Dilma sanciona lei que garante direitos da pessoa com deficiência

(Foto: Wilson Dias/Agência Brasil)
(Foto: Wilson Dias/Agência Brasil)

A presidente Dilma Rousseff sancionou hoje (6) a Lei Brasileira de Inclusão – Estatuto da Pessoa com Deficiência, espécie de marco legal para as pessoas com algum tipo de limitação intelectual ou física.

O texto, aprovado em junho pelo Congresso Nacional, classifica o que é deficiência, prevê atendimento prioritário em órgãos públicos e dá ênfase às políticas públicas em áreas como educação, saúde, trabalho, infraestrutura urbana, cultura e esporte para as pessoas com deficiência.

O ministro da Secretaria de Direitos Humanos, Pepe Vargas, disse que o estatuto vai consolidar e fortalecer o conjunto de medidas do governo direcionadas às pessoas com deficiência, mas disse que o cumprimento da lei também será responsabilidade de estados e municípios.

“Agora com o estatuto temos uma legislação que precisa ser implementada na sua integralidade. Não é só uma responsabilidade da União, é também dos estados, municípios e da sociedade como um todo zelar pelo cumprimento do estatuto”, avaliou. “O Brasil se insere entre os países que tem legislação avançada e importante na afirmação dos direitos da pessoa com deficiência”, acrescentou.

O presidente do Conselho Nacional dos Direitos da Pessoa com Deficiência (Conade), Flávio Henrique de Souza, lembrou que o Brasil tem 45 milhões de pessoas com algum tipo de deficiência e disse que a entidade vai cobrar e fiscalizar o cumprimento do estatuto. “O Conade estará atento a todas as questões, porque essa é uma etapa que conquistamos junto com o governo. Essa conquista não é boa somente para as pessoas,  para o Brasil, porque o Brasil mostra que tem discussão, tem acesso, tem parceria e que essa pauta coloca as pessoas com deficiência, de uma vez por todas, dentro do tema dos direitos humanos”.

Entre as inovações da lei, está o auxílio-inclusão, que será pago às pessoas com deficiência moderada ou grave que entrarem no mercado de trabalho; a definição de pena de reclusão de um a três anos para quem discriminar pessoas com deficiência; e ainda a reserva de 10% de vagas nos processos seletivos de curso de ensino superior, técnico e tecnológico para este público.

A lei também determina que 3% das casas fabricadas com recursos de programas habitacionais do governo sejam acessíveis a pessoas com deficiência e que 10% das vagas em hotéis tenham acessibilidade garantida.

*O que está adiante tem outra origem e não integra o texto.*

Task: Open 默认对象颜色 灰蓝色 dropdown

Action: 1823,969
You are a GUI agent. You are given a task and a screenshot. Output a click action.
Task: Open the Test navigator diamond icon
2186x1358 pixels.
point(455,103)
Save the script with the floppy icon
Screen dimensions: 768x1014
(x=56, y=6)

Para garantir a acessibilidade, a lei também prevê mudanças no Estatuto da Cidade para que a União seja corresponsável, junto aos estados e municípios, pela melhoria de condições de calçadas, passeios e locais públicos para garantir o acesso de pessoas com deficiência.

 

Cota para pessoa com deficiência em empresa com até 99 funcionários é vetada

A presidente Dilma Rousseff vetou o trecho do Estatuto da Pessoa com Deficiência que obrigava empresas que têm entre 50 e 99 funcionários a contratar pelo menos uma pessoa com deficiência. Atualmente, a obrigação vale apenas para as empresas com 100 funcionários ou mais. A alteração estava prevista no texto aprovado pelo Senado em junho.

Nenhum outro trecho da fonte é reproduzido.